Cummings says that it should not be up to the customer to second-guess what qualifications they can expect from such advisers.
He says: “If you are sitting in front of a client offering advice, it is not for the client to try to second-guess what level of qualification or professionalism that you have or how you are going to get paid.
“Everything should operate on the same benchmark, no matter what type of adviser you are. QCF level four and adviser charging should apply right down to the basic level.”
Cummings adds that more work is needed to ensure that basic advice helps the millions of people who are currently under-advised.
“Basic advice works for certain people but it is not the great leap forward to serving the majority of the population who are left under-advised at the moment.
“I think we need to do some more work around simplified advice. The FSA should look at similar models in Italy, France and Germany where they have the Mifid regime but seem to cope better with a more simplified sales process.”
Cummings is broadly supportive of most of the RDR’s proposals claiming they show the FSA has listened to the IFA community’s views.

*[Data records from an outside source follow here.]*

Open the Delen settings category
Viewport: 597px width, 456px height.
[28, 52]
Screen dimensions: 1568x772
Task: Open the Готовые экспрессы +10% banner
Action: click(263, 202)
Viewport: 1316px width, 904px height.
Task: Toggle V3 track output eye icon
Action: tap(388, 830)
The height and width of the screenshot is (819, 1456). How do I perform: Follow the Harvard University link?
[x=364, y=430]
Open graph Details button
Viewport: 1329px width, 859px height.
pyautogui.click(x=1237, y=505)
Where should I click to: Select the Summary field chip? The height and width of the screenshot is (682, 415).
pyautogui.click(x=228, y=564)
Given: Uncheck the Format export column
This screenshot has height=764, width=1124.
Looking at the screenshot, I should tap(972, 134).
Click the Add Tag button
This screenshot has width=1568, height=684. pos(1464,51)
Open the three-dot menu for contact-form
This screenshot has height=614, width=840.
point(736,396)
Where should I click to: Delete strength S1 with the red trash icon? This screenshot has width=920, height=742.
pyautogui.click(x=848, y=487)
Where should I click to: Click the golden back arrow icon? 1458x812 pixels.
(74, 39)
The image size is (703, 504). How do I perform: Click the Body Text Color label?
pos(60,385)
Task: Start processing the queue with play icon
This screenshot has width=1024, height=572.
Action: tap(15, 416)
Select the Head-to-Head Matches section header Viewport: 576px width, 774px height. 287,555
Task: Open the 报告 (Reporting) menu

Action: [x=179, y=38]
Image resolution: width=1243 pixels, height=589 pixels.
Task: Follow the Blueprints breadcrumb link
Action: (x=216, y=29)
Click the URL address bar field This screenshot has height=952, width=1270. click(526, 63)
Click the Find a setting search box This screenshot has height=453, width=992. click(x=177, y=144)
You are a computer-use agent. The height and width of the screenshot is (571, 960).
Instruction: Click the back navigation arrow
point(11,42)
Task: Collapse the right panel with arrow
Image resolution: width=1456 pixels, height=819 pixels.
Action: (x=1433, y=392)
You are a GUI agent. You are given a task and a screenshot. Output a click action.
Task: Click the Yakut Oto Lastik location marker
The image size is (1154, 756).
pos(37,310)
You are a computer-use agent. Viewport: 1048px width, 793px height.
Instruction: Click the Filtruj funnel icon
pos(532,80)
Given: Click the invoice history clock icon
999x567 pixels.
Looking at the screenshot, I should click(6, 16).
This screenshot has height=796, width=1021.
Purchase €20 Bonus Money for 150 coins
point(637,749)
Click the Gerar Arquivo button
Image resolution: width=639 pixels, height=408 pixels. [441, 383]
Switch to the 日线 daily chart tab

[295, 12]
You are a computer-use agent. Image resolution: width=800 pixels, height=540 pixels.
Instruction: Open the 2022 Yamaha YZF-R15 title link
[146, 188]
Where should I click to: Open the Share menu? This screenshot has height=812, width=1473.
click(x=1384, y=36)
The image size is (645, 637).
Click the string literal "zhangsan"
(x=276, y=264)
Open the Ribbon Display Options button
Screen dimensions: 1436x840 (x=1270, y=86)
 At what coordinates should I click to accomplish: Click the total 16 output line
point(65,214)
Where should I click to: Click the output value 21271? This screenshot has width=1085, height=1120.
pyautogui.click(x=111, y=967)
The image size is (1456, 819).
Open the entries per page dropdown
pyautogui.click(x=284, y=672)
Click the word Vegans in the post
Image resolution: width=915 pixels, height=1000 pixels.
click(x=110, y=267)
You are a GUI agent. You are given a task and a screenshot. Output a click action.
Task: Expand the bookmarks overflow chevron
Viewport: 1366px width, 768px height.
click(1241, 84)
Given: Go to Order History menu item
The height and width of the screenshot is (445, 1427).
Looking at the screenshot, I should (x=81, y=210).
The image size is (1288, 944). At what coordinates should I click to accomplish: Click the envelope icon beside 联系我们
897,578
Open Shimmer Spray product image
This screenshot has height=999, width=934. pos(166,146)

He adds that the workplace assessments will stave off a mass exodus of advisers from the industry.
He says: “Restricted advice paints such a clear picture for consumers. If that is not a clear blue flashing warning light to consumers then I am not sure what else the FSA can do. A lot of this is how it gets supervised and translated into action but, in terms of setting the ground rules, I do not think the FSA could have found a better word than restricted to differentiate from independent.